## Homework 8
### Due Friday, 12/6/2024
### SPOT Evaluations
In class, we used some of Dr. Morsony's SPOT data to look at different versions of a t-test and ANOVA.  We also used them to look at what standard deviation actually means for discrete (rather than continuous) data.

We saw that, at least for one class, the answers to the questions are statistically the same.  And the differences got even smaller if we corrected for the data being discreet.

In this assignment, I'd like to see if we can go further and try to see is there really any information in these SPOT surveys?
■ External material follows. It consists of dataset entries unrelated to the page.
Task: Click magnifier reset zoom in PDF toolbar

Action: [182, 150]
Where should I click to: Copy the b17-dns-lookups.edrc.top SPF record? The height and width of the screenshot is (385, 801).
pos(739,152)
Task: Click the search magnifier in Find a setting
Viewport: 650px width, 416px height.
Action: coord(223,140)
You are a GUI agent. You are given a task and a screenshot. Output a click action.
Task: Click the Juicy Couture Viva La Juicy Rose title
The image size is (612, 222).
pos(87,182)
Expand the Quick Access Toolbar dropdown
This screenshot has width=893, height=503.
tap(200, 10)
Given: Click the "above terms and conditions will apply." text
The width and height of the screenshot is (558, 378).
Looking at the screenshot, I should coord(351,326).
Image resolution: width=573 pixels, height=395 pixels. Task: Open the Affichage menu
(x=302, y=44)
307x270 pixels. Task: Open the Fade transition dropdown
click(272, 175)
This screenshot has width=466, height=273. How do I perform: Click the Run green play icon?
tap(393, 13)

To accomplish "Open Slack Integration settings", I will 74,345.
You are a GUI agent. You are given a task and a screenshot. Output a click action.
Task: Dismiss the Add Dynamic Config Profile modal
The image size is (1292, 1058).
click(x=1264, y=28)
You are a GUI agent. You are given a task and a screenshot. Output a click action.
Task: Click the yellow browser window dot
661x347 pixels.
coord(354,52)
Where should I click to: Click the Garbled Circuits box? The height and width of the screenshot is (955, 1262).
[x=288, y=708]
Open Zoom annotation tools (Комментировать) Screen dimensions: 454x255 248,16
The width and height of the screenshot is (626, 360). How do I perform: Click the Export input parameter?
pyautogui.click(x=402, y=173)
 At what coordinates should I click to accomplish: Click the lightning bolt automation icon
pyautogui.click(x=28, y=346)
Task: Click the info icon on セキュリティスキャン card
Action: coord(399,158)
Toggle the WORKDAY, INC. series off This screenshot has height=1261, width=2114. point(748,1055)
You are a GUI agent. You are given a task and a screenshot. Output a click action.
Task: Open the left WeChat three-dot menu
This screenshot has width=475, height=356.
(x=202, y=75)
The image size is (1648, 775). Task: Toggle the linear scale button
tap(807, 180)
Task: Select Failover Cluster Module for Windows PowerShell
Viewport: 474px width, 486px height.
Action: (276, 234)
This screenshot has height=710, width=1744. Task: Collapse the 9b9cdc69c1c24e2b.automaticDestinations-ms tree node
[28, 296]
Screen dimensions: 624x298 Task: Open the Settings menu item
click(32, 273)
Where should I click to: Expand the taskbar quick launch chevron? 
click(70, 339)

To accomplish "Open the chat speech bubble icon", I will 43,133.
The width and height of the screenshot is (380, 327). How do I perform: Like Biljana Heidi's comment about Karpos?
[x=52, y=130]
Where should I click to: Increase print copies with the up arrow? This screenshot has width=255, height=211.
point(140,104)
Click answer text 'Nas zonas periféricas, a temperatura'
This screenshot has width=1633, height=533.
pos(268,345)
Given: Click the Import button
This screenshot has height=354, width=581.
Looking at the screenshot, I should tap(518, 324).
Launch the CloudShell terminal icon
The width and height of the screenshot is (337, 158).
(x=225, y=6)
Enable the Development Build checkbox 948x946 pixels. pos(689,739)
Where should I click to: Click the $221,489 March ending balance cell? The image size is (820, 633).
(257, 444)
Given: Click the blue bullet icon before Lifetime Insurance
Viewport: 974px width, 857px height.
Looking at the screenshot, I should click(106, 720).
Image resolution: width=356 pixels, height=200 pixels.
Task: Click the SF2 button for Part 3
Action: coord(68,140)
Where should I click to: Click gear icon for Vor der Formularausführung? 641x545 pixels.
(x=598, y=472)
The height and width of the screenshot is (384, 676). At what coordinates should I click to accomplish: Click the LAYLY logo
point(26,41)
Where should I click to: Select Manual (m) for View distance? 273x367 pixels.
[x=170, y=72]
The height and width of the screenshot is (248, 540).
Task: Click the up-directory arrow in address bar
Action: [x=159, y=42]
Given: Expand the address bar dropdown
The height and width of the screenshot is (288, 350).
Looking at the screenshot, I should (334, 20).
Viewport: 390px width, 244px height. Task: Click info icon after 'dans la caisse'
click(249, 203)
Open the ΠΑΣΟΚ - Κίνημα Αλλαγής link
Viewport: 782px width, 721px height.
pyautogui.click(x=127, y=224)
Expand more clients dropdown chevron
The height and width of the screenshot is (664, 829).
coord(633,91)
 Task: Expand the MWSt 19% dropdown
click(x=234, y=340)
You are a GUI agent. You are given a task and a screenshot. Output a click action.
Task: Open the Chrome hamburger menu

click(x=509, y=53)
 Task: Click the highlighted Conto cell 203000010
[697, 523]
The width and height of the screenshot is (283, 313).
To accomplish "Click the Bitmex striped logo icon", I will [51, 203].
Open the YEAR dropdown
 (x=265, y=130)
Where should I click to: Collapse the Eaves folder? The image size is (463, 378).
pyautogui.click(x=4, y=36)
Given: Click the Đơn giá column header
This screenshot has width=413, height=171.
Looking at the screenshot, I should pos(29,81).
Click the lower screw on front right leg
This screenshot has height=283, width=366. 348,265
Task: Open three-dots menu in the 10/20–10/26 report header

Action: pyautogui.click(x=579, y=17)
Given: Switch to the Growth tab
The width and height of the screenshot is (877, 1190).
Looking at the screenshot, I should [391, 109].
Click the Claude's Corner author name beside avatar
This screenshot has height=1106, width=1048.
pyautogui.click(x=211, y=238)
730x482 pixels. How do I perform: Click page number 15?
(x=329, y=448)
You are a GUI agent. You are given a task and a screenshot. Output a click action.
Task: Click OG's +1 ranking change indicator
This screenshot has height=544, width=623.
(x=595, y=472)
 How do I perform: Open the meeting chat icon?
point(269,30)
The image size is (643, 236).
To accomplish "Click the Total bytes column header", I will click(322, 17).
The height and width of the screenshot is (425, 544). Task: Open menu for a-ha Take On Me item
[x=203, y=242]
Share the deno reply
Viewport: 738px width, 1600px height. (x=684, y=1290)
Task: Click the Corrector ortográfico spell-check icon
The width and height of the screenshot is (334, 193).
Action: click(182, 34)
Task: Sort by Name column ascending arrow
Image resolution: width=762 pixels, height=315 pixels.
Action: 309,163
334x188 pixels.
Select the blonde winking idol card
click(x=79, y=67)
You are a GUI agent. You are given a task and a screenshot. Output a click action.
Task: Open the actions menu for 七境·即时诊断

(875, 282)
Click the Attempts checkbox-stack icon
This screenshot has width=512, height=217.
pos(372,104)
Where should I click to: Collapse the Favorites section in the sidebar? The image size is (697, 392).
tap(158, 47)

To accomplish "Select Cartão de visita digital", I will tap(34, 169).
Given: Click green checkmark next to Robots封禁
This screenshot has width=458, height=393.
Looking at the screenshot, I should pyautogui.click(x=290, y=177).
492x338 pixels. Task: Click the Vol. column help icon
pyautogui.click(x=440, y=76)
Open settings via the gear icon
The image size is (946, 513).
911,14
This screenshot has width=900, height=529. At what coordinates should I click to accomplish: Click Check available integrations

In the SPOT_surveys directory are .csv files for 5 classes.  We're going to take a look at all of them.

(There is also a bunch more classes with PDF files only.  10 bonus points (1 free homework) to anyone who can figure out how to extract the data from these files.  At minimum, I'd like to get the n, av., and dev. for each question, but ideally I'd like the number of 1s, 2s, 3s, for each question as well from the histograms.)

## Question A

a) First, let's just see if the question responses are the same or different for each class.  Load each class (probably with a loop) and use the different ANOVA tests (ANOVA, Alexander Govern, and Kurskal) for all 9 questions in each class.  Do any of the classes have significant results (p<0.05)?

In [13]:
import numpy as np
from matplotlib import pyplot as plt
from scipy import stats as scipy_stats
import glob
import os
from math import log, ceil

In [3]:
survey_directory = "/home/stefin/Documents/csu-stan/cs4010/homework-8/SPOT_surveys/"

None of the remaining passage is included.